Freeze time during execution of scripts and all other commands. This means that a key is either expired or not, and doesn't change state during a script execution. resolves #10182 This PR try to add a new `commandTimeSnapshot` function. The function logic is extracted from `keyIsExpired`, but the related calls to `fixed_time_expire` and `mstime()` are removed, see below. In commands, we will avoid calling `mstime()` multiple times and just use the one that sampled in call. The background is, e.g. using `PEXPIRE 1` with valgrind sometimes result in the key being deleted rather than expired. The reason is that both `PEXPIRE` command and `checkAlreadyExpired` call `mstime()` separately. There are other more important changes in this PR: 1. Eliminate `fixed_time_expire`, it is no longer needed. When we want to sample time we should always use a time snapshot. We will use `in_nested_call` instead to update the cached time in `call`. 2. Move the call for `updateCachedTime` from `serverCron` to `afterSleep`. Now `commandTimeSnapshot` will always return the sample time, the `lookupKeyReadWithFlags` call in `getNodeByQuery` will get a outdated cached time (because `processCommand` is out of the `call` context). We put the call to `updateCachedTime` in `aftersleep`. 3. Cache the time each time the module lock Redis. Call `updateCachedTime` in `moduleGILAfterLock`, affecting `RM_ThreadSafeContextLock` and `RM_ThreadSafeContextTryLock` Currently the commandTimeSnapshot change affects the following TTL commands: - SET EX / SET PX - EXPIRE / PEXPIRE - SETEX / PSETEX - GETEX EX / GETEX PX - TTL / PTTL - EXPIRETIME / PEXPIRETIME - RESTORE key TTL And other commands just use the cached mstime (including TIME). This is considered to be a breaking change since it can break a script that uses a loop to wait for a key to expire.
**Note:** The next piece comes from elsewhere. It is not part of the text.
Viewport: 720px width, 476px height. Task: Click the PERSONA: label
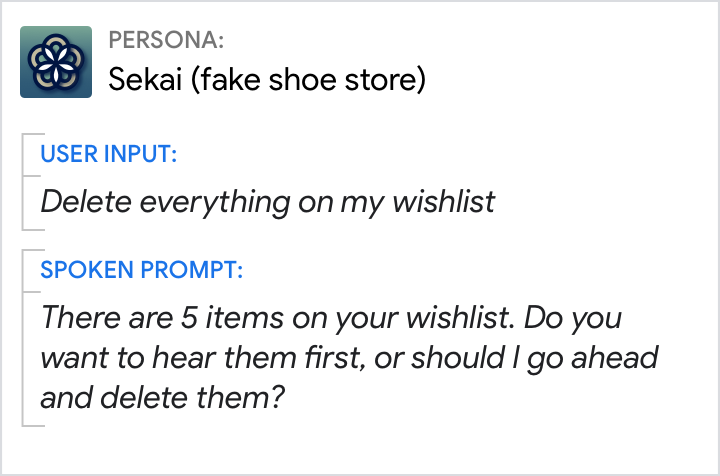pos(166,40)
author: Binbin <binloveplay1314@qq.com> 2022-10-09 13:18:34 +0800
committer: GitHub <noreply@github.com> 2022-10-09 08:18:34 +0300
commit: 35b3fbd90c2ad2c503c9e3d28bfbffff13099925 (patch)
tree: 8ca44f6572095f44f29fcddcefb8bdac3490b806 /src/server.c
parent: d2ad01ab3e24ca537efdd1fc6ff1ae2c657f4a51 (diff)
download: redis-35b3fbd90c2ad2c503c9e3d28bfbffff13099925.tar.gz
1 files changed, 33 insertions, 15 deletions
diff --git a/src/server.c b/src/server.c
index cb1e0447a..617a5e3bc 100644
--- a/src/server.c
+++ b/src/server.c
@@ -201,6 +201,32 @@ mstime_t mstime(void) {
     return ustime()/1000;
 }
 
+/* Return the command time snapshot in milliseconds.
+ * The time the command started is the logical time it runs,
+ * and all the time readings during the execution time should
+ * reflect the same time.
+ * More details can be found in the comments below. */
+mstime_t commandTimeSnapshot(void) {
+    /* If we are in the context of a Lua script, we pretend that time is
+     * blocked to when the Lua script started. This way a key can expire
+     * only the first time it is accessed and not in the middle of the
+     * script execution, making propagation to slaves / AOF consistent.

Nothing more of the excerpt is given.